Reidy’s discussion involved the expansion of books into a global market, announcing that S&S sold a book in over 200 countries last year, including–to the laughter of those present–a copy of The Sun Also Rises to a consumer in Antarctica.
“There’s a potentially bigger market in English if you did some marketing to engage with the English-language books,” explained Reidy of the process wby which booksellers are realizing their readership doesn’t only buy books in the local language; she went on to explain that there are bigger considerations involved in global sales, including how to price books in other markets.
Raccah explained some of the basis for the news this morning that Sourcebooks had a tremendous year in 2013: “We grew a lot of physical book sales last year, which was a surprise to us, and a lot of that came from our kids’ books. We expect that to grow this year. Part of that is the implications of Put Me in the Story. It provides us a lot of great content. Some of that is going through that site, and some of it is growing through our…reference products that we are translating into digital products.”
Tim O’Reilly: “Probably the most exciting things we’re doing is taking the lead from Amazon. We’re building a digital distribution business that lets us put out ebooks in multiple formats, which contributed to our international growth. We’re selling ebooks as a bundle that lets you pick your format…it all comes from one source file, with a push-button solution. We’re expanding the idea of what a book is, and we’re very excited about the way that video and books come together in our products. We’re also looking at our primary goal, which is teaching people, or helping people learn. We have a lot of different ways that we can make information available.”
“I think we keep hearing that the rate of change is slowing down, but that’s not the experience for me,” said Raccah.

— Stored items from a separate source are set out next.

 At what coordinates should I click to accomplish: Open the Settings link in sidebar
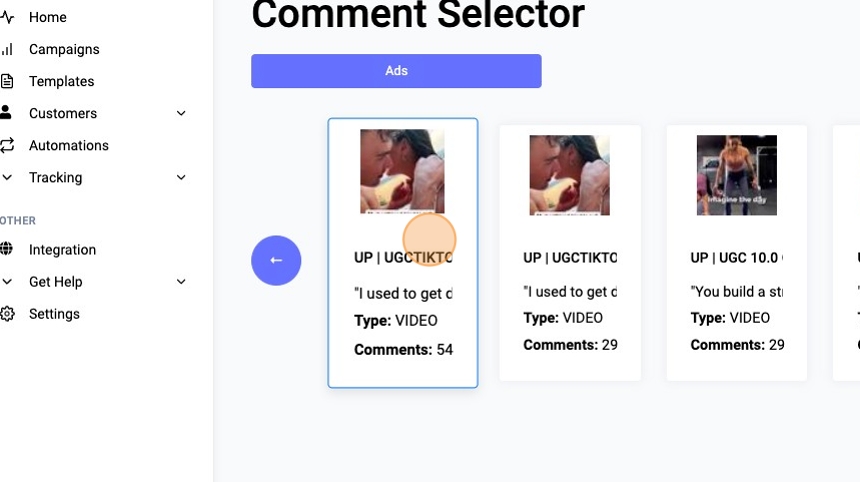pos(54,314)
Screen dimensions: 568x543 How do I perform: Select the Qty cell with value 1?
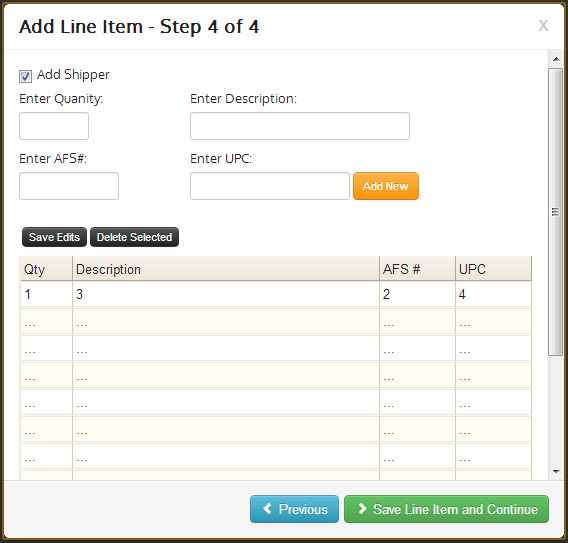pyautogui.click(x=46, y=294)

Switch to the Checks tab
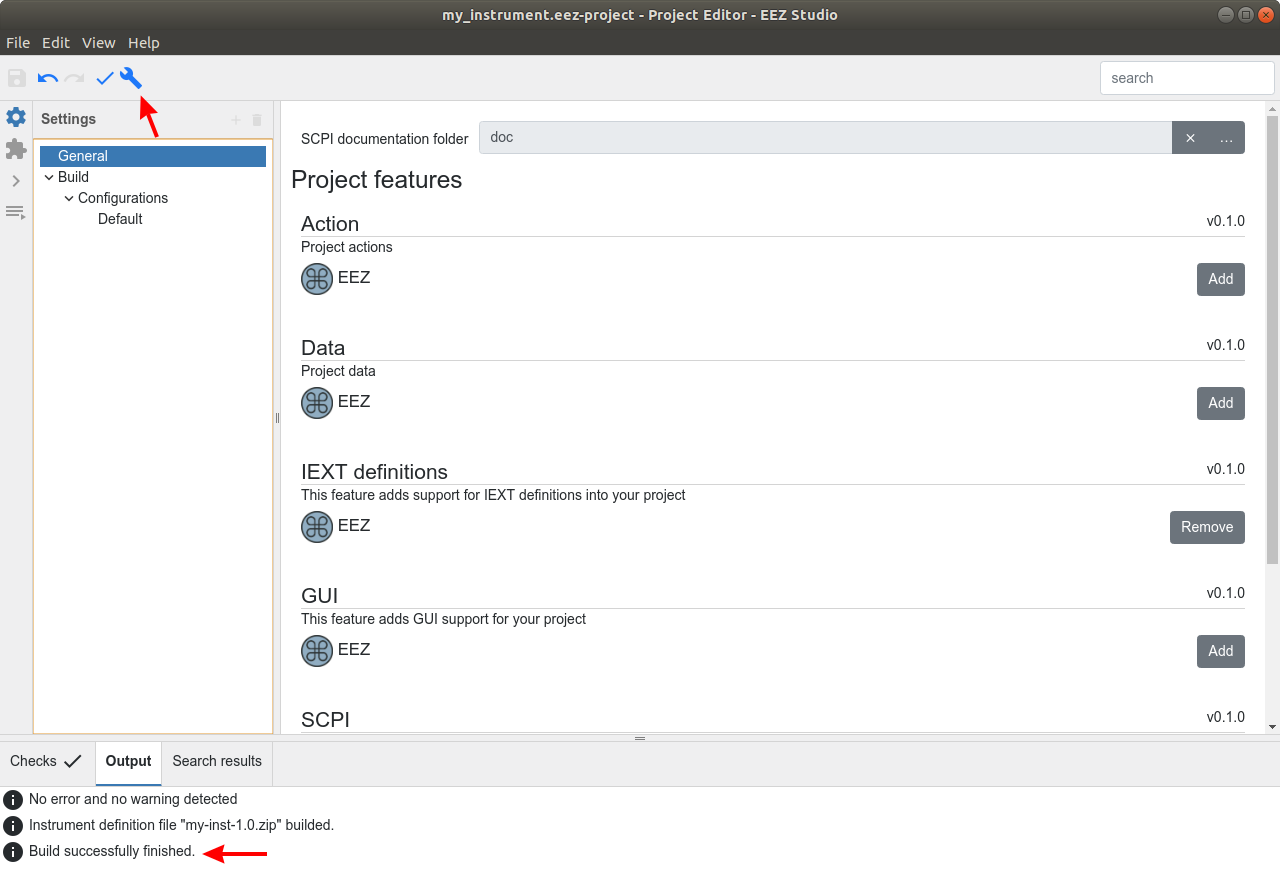(x=44, y=761)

“Books are competing with an array of information, people have the expectation that with the app they’re using, the update just appears on their phones. Books are timeless works, but we are being up-to-date with the latest is a real challenge. We’re constantly building a set of tools to keep our products up-to-date,” answered O”Reilly.
“The loss of shelf space, and the discovery mechanism that keeps consumers going to books, and the explosion of digital has always been a challenge, but now it’s an easier challenge. The biggest need is to strengthen where books are. Bookstores could decide they don’t want to carry books any more, but the other outlets can decide they don’t want to carry books anymore. The biggest challenge is making sure your organization is organized to meet the challenge,” explained Reidy.
“With shrinking shelf space, we need new discovery mechanisms, but it is the authors who are showing the publishers the way to explore the possibility space,” O’Reilly. “You have to take what one author learns and transfers that to another.”